Jake, in his late thirties, walks up the stairs of the Eighth Avenue and Forty Second Street subway station. Good looking in a goofy sort of way, skinny, above average height. Whistling to himself, very chipper. He walks for a bit Westward down Forty Second Street and opens a storefront door. The company’s name and phone number are seen on the storefront glass.

HELL’S KITCHEN TAXI SERVICE  212-166-2636

INTERIOR: TAXICAB COMPANY FRONT ROOM – NIGHT

Jake walks through a tiny, empty waiting room containing a couple of old chairs and a very small, fully enclosed office in the rear of the room. He opens it and walks through a door located in the far wall.

INT. TAXICAB COMPANY GARAGE – NIGHT

It’s an extremely small, fully enclosed lot except for the driveway opening to Forty Second Street. Pauli the dispatcher sits in a minuscule cage in the center of the room. Leroy, a large black man about the same age as Jake, sits at a table, sipping from a coffee mug, reading The New York Post.

PAULI (OVER THE LOUDSPEAKER)

New guy, get over here!

Jake approaches the cage.

JAKE

How are things going tonight, Pauli?

PAULI

They suck! That’s how things are going. They suck! I shouldn’t even be here. I should be partying at Uncle Johnnies. What are you doing here so frigging early?

Jake looks at his watch.

JAKE

It’s just a few minutes till midnight, Pauli.

PAULI

Well, your cab’s not in yet, so you got to frigging wait!

JAKE

That’s all right, Pauli.

PAULI

And you better bring in more than yesterday, or I’ll fire your sorry ass.

JAKE

I’ll do my best, Pauli.

PAULI

Screw best! More money, Jake, you hear?

JAKE

I hear you, Pauli.

Jake walks away from the cage towards Leroy. Leroy takes out a small flask, pours some booze into his coffee mug, and continues reading his newspaper. Jake sits down opposite Leroy and extends his hand.

JAKE

Hi! I’m Jake.

Leroy looks up at Jake and contemplates the question at hand. To shake or not to shake?

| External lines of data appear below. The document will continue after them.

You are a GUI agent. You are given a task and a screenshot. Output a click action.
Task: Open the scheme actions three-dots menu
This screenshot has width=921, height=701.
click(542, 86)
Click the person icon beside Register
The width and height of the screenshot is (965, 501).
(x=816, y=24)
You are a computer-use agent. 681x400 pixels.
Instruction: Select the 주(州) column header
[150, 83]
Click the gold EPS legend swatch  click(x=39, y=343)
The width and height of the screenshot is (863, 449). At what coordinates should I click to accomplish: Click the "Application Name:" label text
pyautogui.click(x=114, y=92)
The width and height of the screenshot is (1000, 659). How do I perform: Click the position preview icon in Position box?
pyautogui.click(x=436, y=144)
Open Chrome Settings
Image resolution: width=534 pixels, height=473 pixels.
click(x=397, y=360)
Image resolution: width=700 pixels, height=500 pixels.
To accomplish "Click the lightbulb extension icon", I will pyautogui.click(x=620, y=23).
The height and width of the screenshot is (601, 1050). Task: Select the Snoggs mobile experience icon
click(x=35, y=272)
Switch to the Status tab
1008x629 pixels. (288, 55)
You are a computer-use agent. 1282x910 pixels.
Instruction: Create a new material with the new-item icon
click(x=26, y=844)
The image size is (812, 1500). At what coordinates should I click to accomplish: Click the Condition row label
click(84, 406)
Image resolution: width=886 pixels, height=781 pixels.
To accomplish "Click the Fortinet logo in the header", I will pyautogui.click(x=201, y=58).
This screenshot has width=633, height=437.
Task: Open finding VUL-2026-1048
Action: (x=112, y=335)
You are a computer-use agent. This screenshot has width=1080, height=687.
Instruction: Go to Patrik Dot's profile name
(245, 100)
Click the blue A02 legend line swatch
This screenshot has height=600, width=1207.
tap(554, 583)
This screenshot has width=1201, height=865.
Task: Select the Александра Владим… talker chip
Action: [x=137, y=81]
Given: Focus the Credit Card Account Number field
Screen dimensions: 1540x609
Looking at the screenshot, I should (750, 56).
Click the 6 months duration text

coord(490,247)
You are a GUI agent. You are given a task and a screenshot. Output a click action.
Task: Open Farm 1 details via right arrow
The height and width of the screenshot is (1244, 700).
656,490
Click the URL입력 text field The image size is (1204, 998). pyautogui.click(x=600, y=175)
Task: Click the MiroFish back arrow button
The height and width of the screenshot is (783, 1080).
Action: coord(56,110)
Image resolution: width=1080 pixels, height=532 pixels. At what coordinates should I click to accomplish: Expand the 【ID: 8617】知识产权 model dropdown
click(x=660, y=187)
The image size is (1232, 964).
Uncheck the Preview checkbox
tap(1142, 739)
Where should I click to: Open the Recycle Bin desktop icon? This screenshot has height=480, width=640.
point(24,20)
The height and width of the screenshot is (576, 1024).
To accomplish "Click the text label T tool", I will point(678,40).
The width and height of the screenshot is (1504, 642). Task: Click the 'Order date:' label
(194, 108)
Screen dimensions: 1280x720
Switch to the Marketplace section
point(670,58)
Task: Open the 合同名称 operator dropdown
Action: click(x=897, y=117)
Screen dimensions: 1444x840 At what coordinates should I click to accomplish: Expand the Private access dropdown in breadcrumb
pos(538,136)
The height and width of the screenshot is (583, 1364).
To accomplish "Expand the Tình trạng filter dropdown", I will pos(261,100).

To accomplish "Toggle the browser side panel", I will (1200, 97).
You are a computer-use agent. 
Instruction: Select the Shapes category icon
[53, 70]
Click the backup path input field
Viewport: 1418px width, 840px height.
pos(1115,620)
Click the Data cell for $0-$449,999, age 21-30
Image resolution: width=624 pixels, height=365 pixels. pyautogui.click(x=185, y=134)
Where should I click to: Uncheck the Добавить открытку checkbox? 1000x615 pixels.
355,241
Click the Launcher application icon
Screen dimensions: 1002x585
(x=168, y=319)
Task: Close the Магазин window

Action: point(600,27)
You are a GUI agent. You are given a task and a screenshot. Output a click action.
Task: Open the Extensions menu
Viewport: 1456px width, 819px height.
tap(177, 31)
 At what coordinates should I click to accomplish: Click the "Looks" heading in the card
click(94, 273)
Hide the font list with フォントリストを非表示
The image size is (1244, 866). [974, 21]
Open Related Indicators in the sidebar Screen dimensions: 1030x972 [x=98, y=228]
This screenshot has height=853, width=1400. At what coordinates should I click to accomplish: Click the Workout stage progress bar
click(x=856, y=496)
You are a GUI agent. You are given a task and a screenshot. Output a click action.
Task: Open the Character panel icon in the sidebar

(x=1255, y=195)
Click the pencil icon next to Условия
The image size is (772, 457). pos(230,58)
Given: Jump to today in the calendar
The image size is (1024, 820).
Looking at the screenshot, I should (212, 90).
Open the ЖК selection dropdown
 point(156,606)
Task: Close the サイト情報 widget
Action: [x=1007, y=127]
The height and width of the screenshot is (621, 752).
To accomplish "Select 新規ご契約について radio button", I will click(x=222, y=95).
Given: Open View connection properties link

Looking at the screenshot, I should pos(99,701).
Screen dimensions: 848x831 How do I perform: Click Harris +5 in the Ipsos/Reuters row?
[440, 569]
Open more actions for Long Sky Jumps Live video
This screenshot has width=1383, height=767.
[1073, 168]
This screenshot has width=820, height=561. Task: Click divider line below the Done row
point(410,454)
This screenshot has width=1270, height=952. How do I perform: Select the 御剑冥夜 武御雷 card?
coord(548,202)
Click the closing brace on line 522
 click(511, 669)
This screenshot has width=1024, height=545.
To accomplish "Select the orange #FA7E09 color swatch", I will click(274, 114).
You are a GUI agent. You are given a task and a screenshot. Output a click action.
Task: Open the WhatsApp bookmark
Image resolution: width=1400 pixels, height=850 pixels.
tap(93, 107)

Finally, Leroy reluctantly shakes Jake’s hand. Leroy has a very deep, bass voice.

LEROY

Leroy.

JAKE

Pauli’s a real pistol, isn’t he?

LEROY

Jake’s a pretty cool name for a white boy. How the fuck did a goofy white boy like you end up with such a cool name?

Jake chuckles.

JAKE

That’s pretty funny, Leroy.

LEROY

Yeah.

JAKE

How long have you been working here?

LEROY

Too fucking long, that’s how long.

JAKE

I like it.

LEROY

What do you like?

JAKE

I really like driving a cab, Leroy. I’m a real people person, you know.

LEROY

People person? What the fuck is a people person?

JAKE 

You know, people person. Someone who really likes being around other people all the time.

LEROY

What the fuck is so good about being around other people?

JAKE

I can’t explain it, Leroy. I just really like people.

Leroy shakes his head from side to side.

LEROY

That’s fucked up.

Leroy buries his head back down in the newspaper.